Business

Discovery cooks up a winning plan for Scripps

John Malone’s Discovery Communications hooked a long-hunted prey on Monday, reeling in Scripps Networks Interactive for $14.6 billion.

It is the third time that the David Zaslav-helmed Discovery has pursued the family-owned parent of the Food Network, HGTV and other cable outlets.

Zaslav, 57, finally closed the deal by offering Scripps shareholders $90 per share, a 34 percent premium over Friday’s closing price.

The programming executive, faced with dwindling leverage against a consolidating pay-TV universe and more selective skinny bundles, hopes to create a giant cable programmer with almost 20 percent of ad-supported pay-TV viewership.

At the same time, the deal could result in several of the combined entities’ cable brands disappearing from the dial — and sent to a life solely in the digital realm.
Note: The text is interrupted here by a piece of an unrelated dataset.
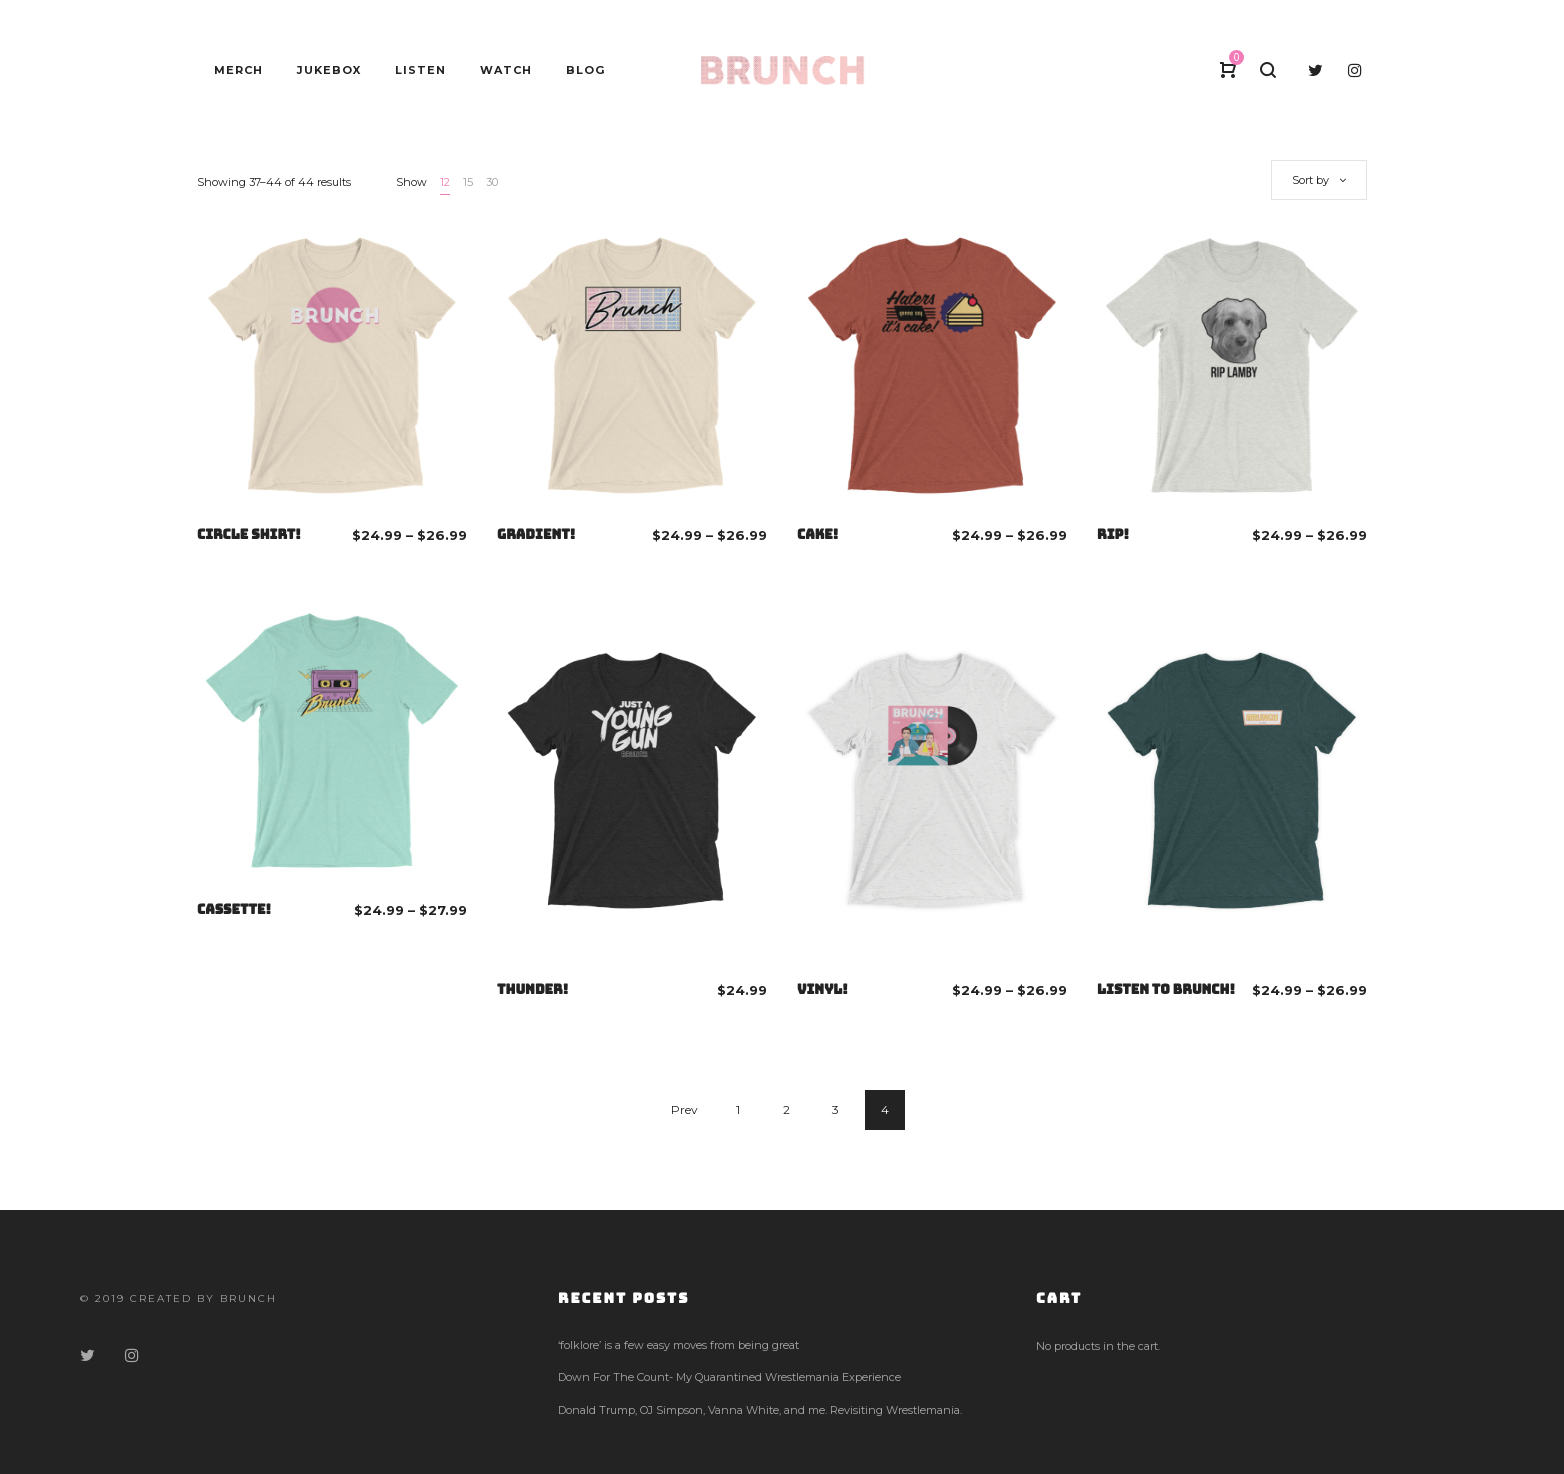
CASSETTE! (234, 909)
As part of the retooling, Zaslav is expected to create niche offerings, like Italian, French or Greek cooking channels or more short-form video to take on online cooking content.

Zaslav, Discovery’s chief executive, who finally closed the deal after numerous rounds of golf and plenty of dinners with Scripps CEO Ken Lowe, sees a future where there’s more investment and energy behind a smaller number of channels.

Roughly 85 percent of the revenue from the combined Discovery-Scripps comes from six of the firms’ channels, Zaslav told analysts on Monday.

“We’ll evaluate all of them, and look at a strong eight,” he said. “That may be the direction the industry is going.”

Discovery has 13 channels in the US; Scripps’ has six channels. The move to put greater emphasis behind a smaller number of channels is a recent trend.

In February, Viacom’s new CEO Bob Bakish announced a move to get behind a “flagship six” channels focusing on fewer networks with a better lineup.

Zaslav’s decision to double down on cable TV at a time when pay-TV is losing subscribers will be under pressure to see results fast.

Wells Fargo believes 1.28 million subscribers cut the cord in the recently completed second quarter.

On the flip side, programmers are seeing growth in virtual services, with 3 million subscribers shelling out for bundles from the likes of Dish’s Sling, Sony PlayStation Vue, DirecTV Now, Hulu and YouTube.

“This was the most obvious merger because of the overlap of audience and programming,” said Ben Winkler, chief investment officer of OMD. “The style of the sales force is even similar.”

“Neither Scripps nor Discovery has been at the front of the pack on multiplatform,” Winkler said. “I think it’s fair to speculate that together they’ll be more likely to respond to the likes of a Tasty [owned by BuzzFeed].”

One reason for the deal is that Discovery will be able to use its breadth to create better affiliate revenue for Scripps networks, which command about half of Discovery’s fees when it comes to distributor payments.